This has been a crazy week. It started with me being admitted to the hospital last Monday. By early Tuesday morning I was home, but scary stuff. I have a horrible chest cold with a chest infection and was having chest pains and cramps. I started off at urgent care, thinking I would be medicated and sent home. They sent me to the ER and the ER sent me to Labor and Delivery to be admitted. Tuesday morning I was good and medicated up and headed home. I spent most of the last week hacking up a lung, but baby Bump is completely ok. Her heart rate never jumped, but mine was all over the place, so my OB sent me to a cardiologist for an echocardiogram to make sure I wasn’t dying. I’m not.
I drug out of bed Thursday long enough to stuff my face with Thanksgiving goodness.
Matt liked his first American thanksgiving
My favorite part about the week was all the cuddle time I got with my 2 favorite guys
My least favorite part was peeing myself a little with every other cough. Yes, that’s the harsh reality of pregnancy. No one tells you how much of your dignity you’ll lose in the process. I fear this is only the beginning.
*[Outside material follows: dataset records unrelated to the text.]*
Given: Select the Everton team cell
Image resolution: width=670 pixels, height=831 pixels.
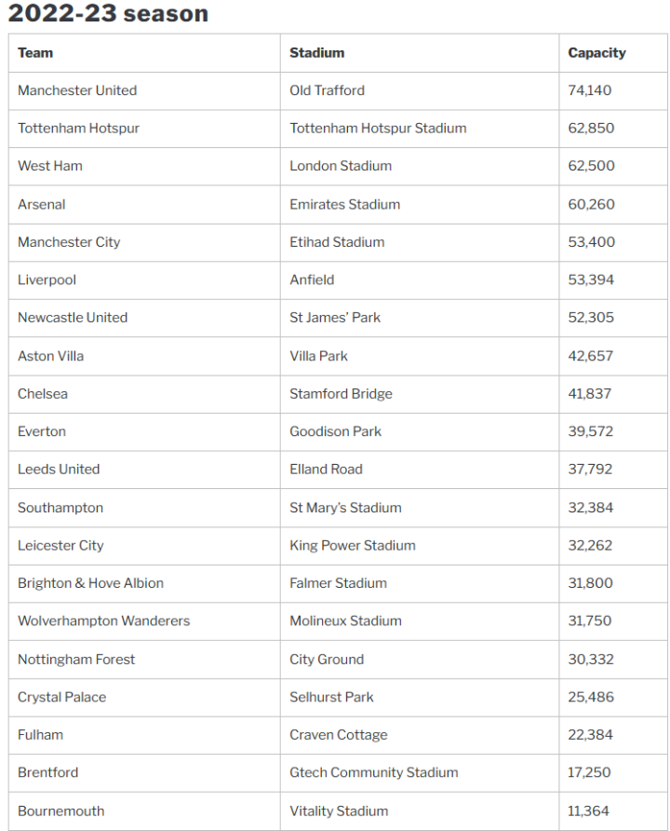Looking at the screenshot, I should 42,431.
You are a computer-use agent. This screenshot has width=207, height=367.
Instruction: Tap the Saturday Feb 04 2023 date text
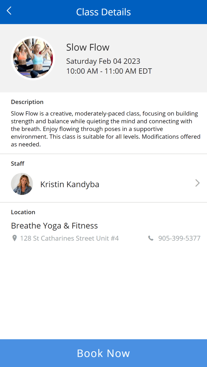coord(103,61)
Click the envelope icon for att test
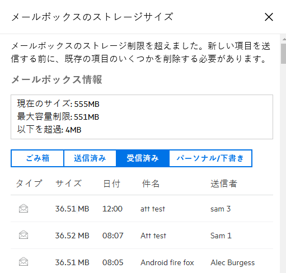Image resolution: width=286 pixels, height=273 pixels. tap(24, 208)
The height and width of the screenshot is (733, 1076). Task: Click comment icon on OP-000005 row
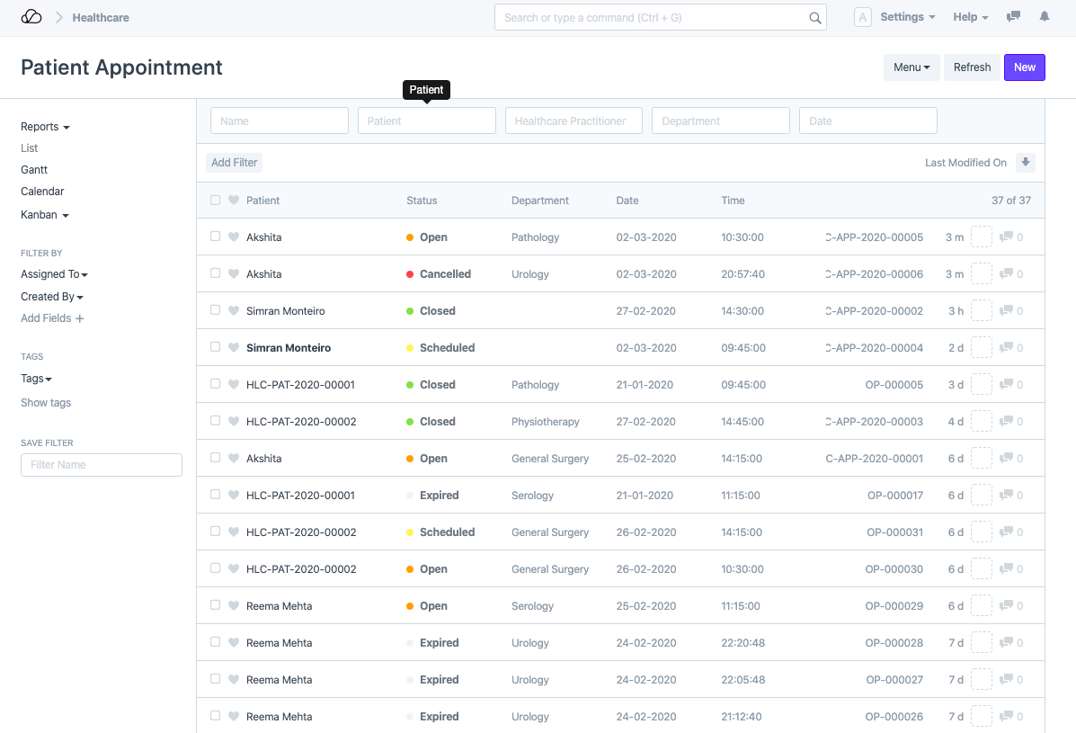coord(1007,385)
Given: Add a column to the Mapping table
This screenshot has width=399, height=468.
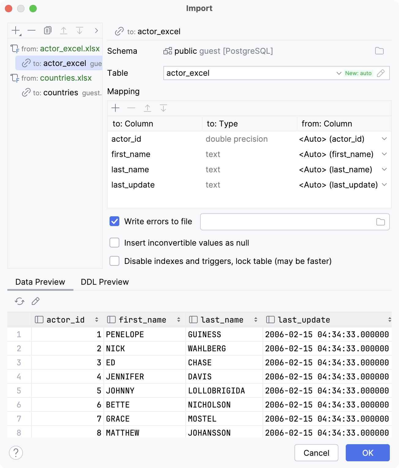Looking at the screenshot, I should 115,108.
Besides my dignity, I lost weight this week.
I’m guessing dehydration. They pumped me full of IV fluids Monday, and I tried to keep fluids in myself the rest of the week but I slept. A lot. Way more than I drank anything.
Thanksgiving night we did make it out to Lenox Mall to see the Macy’s tree lighting.
This spectacular Shim made it out, too. He/She was shaking a shake weight and posing for pictures with anyone who asked.
I attract these people, I swear.
This thanksgiving was worlds different than last. Last year was full of fear and uncertainty. Last year I had the divorce bomb dropped on me the day after Thanksgiving, totally unexpected. Last year was full of pain.
This year, I’m so thankful for everything I have. Sure, we’re broke. My cars are getting repo’d any minute because bankruptcy is in my near future. I beat myself up about it, but found out that rarely does anyone make it through divorce financially ok. That shit only happens in the movies.
But I’m happy. I have an amazing man that leaves notes like this around our little apartment.
And we made an amazing not-so-little- anymore Baby Bump.
We’ve had one hell of a week 23, but managed to laugh and love our way through it.
For all the things and people in my life I have been blessed with, I am eternally thankful.